▶ **Instruction**
Reproduce the lines of the records below exactly, beginning with the line that contains "Select 投资账单 bottom navigation icon" and continuing through the line that contains "(x=908, y=498)", including both of those lines and nothing else.
** Start **
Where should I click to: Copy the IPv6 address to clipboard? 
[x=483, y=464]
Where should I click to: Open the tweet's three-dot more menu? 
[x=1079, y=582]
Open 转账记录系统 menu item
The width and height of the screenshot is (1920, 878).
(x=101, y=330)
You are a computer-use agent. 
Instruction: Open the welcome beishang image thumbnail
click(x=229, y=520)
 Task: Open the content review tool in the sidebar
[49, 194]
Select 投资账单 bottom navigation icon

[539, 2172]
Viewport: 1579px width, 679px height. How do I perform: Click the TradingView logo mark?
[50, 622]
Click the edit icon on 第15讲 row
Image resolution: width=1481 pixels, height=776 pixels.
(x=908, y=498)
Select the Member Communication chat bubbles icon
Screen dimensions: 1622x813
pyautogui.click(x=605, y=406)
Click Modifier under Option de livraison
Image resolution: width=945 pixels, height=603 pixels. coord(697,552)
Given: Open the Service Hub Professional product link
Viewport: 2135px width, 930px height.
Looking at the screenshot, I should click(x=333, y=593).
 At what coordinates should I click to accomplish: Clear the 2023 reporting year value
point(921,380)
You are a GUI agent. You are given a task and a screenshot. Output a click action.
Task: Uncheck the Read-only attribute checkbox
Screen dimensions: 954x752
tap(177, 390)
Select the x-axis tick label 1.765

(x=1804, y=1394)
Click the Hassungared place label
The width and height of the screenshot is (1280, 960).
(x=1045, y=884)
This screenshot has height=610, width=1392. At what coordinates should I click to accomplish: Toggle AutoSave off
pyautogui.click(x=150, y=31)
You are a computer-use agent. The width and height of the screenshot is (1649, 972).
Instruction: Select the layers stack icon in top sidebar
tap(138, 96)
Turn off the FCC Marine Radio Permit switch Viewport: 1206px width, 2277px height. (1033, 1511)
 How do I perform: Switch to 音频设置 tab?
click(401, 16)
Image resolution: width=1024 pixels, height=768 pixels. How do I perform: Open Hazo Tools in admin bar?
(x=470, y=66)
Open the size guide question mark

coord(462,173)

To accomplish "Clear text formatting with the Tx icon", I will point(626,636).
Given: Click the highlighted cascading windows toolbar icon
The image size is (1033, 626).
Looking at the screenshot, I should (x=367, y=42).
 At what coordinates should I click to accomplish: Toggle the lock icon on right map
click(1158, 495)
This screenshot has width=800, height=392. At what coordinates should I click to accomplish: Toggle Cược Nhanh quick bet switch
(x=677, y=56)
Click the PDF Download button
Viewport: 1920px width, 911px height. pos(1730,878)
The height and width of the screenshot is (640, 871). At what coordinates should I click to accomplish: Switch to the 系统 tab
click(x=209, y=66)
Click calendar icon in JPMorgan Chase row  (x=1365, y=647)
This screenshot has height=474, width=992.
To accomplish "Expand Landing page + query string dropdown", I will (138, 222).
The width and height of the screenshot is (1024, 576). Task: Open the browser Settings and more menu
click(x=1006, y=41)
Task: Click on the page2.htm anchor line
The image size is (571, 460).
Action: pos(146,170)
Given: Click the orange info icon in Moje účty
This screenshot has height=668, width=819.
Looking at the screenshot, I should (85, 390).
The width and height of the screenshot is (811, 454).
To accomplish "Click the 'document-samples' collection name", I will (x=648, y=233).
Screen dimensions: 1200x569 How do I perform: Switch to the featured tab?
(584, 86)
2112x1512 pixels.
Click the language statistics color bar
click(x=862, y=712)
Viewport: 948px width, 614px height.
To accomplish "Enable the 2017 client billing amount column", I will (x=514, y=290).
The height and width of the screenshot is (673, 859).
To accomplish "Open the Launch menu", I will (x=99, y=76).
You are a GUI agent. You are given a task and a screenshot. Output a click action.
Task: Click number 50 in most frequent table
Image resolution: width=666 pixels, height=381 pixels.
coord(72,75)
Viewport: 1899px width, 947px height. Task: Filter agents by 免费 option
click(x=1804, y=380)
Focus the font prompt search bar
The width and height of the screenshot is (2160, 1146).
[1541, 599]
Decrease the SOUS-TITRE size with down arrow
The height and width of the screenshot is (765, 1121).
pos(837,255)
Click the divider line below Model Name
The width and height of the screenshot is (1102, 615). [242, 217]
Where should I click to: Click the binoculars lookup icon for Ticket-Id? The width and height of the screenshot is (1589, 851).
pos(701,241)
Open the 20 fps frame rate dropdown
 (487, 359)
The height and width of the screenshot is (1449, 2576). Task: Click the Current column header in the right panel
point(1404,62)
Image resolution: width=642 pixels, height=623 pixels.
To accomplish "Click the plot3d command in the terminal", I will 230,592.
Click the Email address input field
** End **
▶ **Solution**
Select 投资账单 bottom navigation icon

[539, 2172]
Viewport: 1579px width, 679px height. How do I perform: Click the TradingView logo mark?
[50, 622]
Click the edit icon on 第15讲 row
Image resolution: width=1481 pixels, height=776 pixels.
(x=908, y=498)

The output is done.